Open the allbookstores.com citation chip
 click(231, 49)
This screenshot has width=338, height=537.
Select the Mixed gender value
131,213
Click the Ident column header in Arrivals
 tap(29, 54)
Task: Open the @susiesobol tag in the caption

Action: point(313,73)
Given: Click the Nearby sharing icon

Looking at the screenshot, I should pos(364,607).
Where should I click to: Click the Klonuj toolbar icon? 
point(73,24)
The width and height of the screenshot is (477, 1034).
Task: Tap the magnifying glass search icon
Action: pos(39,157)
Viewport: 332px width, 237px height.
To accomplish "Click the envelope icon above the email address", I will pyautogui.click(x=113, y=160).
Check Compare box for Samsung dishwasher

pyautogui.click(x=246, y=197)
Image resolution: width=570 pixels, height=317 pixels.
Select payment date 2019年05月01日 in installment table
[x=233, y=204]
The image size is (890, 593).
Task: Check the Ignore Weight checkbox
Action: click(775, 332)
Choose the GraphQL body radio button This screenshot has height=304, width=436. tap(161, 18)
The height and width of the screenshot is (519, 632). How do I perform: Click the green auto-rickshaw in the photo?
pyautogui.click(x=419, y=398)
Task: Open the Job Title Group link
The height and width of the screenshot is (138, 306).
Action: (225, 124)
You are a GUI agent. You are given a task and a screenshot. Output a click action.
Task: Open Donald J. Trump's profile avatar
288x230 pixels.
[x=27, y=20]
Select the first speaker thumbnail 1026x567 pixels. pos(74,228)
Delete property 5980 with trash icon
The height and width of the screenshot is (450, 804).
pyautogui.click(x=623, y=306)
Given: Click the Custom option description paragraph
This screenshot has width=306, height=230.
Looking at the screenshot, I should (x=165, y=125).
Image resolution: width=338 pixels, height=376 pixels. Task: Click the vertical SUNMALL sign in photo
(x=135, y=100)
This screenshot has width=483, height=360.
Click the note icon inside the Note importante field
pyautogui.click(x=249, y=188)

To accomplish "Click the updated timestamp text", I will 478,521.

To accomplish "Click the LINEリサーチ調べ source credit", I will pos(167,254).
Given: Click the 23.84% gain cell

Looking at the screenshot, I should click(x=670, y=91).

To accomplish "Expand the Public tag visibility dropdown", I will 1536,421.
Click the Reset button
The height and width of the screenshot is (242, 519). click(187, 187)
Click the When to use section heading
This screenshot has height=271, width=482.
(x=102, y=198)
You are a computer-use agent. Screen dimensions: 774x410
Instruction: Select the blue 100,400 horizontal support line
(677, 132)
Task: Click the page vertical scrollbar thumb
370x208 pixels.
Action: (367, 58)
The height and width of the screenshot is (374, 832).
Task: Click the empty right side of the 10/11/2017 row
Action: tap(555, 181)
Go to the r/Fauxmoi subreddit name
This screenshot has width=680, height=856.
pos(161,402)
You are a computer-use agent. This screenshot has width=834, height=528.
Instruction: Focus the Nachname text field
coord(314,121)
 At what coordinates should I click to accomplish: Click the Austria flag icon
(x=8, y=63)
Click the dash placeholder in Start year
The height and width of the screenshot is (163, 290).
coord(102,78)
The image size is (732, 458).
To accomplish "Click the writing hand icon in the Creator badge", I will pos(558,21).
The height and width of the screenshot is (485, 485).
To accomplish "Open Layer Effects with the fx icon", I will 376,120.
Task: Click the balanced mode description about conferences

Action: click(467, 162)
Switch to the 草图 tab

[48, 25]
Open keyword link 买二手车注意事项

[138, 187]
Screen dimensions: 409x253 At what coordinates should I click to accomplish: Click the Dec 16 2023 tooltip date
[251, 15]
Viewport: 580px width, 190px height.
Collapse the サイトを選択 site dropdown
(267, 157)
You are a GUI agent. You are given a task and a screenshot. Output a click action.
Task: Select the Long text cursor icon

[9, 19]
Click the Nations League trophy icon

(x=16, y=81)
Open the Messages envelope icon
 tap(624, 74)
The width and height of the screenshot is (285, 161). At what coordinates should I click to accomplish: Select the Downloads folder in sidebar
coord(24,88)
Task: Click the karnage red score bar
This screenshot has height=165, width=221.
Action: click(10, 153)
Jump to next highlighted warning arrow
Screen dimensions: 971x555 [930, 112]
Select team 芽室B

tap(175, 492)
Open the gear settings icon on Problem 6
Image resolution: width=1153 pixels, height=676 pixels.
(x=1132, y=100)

* ASSIGNMENT
Reproduce the material above precisely, omitting nothing.

* WORKED SOLUTION
Open the allbookstores.com citation chip
 click(231, 49)
This screenshot has width=338, height=537.
Select the Mixed gender value
131,213
Click the Ident column header in Arrivals
 tap(29, 54)
Task: Open the @susiesobol tag in the caption

Action: point(313,73)
Given: Click the Nearby sharing icon

Looking at the screenshot, I should pos(364,607).
Where should I click to: Click the Klonuj toolbar icon? 
point(73,24)
The width and height of the screenshot is (477, 1034).
Task: Tap the magnifying glass search icon
Action: pos(39,157)
Viewport: 332px width, 237px height.
To accomplish "Click the envelope icon above the email address", I will pyautogui.click(x=113, y=160).
Check Compare box for Samsung dishwasher

pyautogui.click(x=246, y=197)
Image resolution: width=570 pixels, height=317 pixels.
Select payment date 2019年05月01日 in installment table
[x=233, y=204]
The image size is (890, 593).
Task: Check the Ignore Weight checkbox
Action: click(775, 332)
Choose the GraphQL body radio button This screenshot has height=304, width=436. tap(161, 18)
The height and width of the screenshot is (519, 632). How do I perform: Click the green auto-rickshaw in the photo?
pyautogui.click(x=419, y=398)
Task: Open the Job Title Group link
The height and width of the screenshot is (138, 306).
Action: (225, 124)
You are a GUI agent. You are given a task and a screenshot. Output a click action.
Task: Open Donald J. Trump's profile avatar
288x230 pixels.
[x=27, y=20]
Select the first speaker thumbnail 1026x567 pixels. pos(74,228)
Delete property 5980 with trash icon
The height and width of the screenshot is (450, 804).
pyautogui.click(x=623, y=306)
Given: Click the Custom option description paragraph
This screenshot has width=306, height=230.
Looking at the screenshot, I should (x=165, y=125).
Image resolution: width=338 pixels, height=376 pixels. Task: Click the vertical SUNMALL sign in photo
(x=135, y=100)
This screenshot has width=483, height=360.
Click the note icon inside the Note importante field
pyautogui.click(x=249, y=188)

To accomplish "Click the updated timestamp text", I will 478,521.

To accomplish "Click the LINEリサーチ調べ source credit", I will pos(167,254).
Given: Click the 23.84% gain cell

Looking at the screenshot, I should click(x=670, y=91).

To accomplish "Expand the Public tag visibility dropdown", I will 1536,421.
Click the Reset button
The height and width of the screenshot is (242, 519). click(187, 187)
Click the When to use section heading
This screenshot has height=271, width=482.
(x=102, y=198)
You are a computer-use agent. Screen dimensions: 774x410
Instruction: Select the blue 100,400 horizontal support line
(677, 132)
Task: Click the page vertical scrollbar thumb
370x208 pixels.
Action: (367, 58)
The height and width of the screenshot is (374, 832).
Task: Click the empty right side of the 10/11/2017 row
Action: tap(555, 181)
Go to the r/Fauxmoi subreddit name
This screenshot has width=680, height=856.
pos(161,402)
You are a computer-use agent. This screenshot has width=834, height=528.
Instruction: Focus the Nachname text field
coord(314,121)
 At what coordinates should I click to accomplish: Click the Austria flag icon
(x=8, y=63)
Click the dash placeholder in Start year
The height and width of the screenshot is (163, 290).
coord(102,78)
The image size is (732, 458).
To accomplish "Click the writing hand icon in the Creator badge", I will pos(558,21).
The height and width of the screenshot is (485, 485).
To accomplish "Open Layer Effects with the fx icon", I will 376,120.
Task: Click the balanced mode description about conferences

Action: click(467, 162)
Switch to the 草图 tab

[48, 25]
Open keyword link 买二手车注意事项

[138, 187]
Screen dimensions: 409x253 At what coordinates should I click to accomplish: Click the Dec 16 2023 tooltip date
[251, 15]
Viewport: 580px width, 190px height.
Collapse the サイトを選択 site dropdown
(267, 157)
You are a GUI agent. You are given a task and a screenshot. Output a click action.
Task: Select the Long text cursor icon

[9, 19]
Click the Nations League trophy icon

(x=16, y=81)
Open the Messages envelope icon
 tap(624, 74)
The width and height of the screenshot is (285, 161). At what coordinates should I click to accomplish: Select the Downloads folder in sidebar
coord(24,88)
Task: Click the karnage red score bar
This screenshot has height=165, width=221.
Action: click(10, 153)
Jump to next highlighted warning arrow
Screen dimensions: 971x555 [930, 112]
Select team 芽室B

tap(175, 492)
Open the gear settings icon on Problem 6
Image resolution: width=1153 pixels, height=676 pixels.
(x=1132, y=100)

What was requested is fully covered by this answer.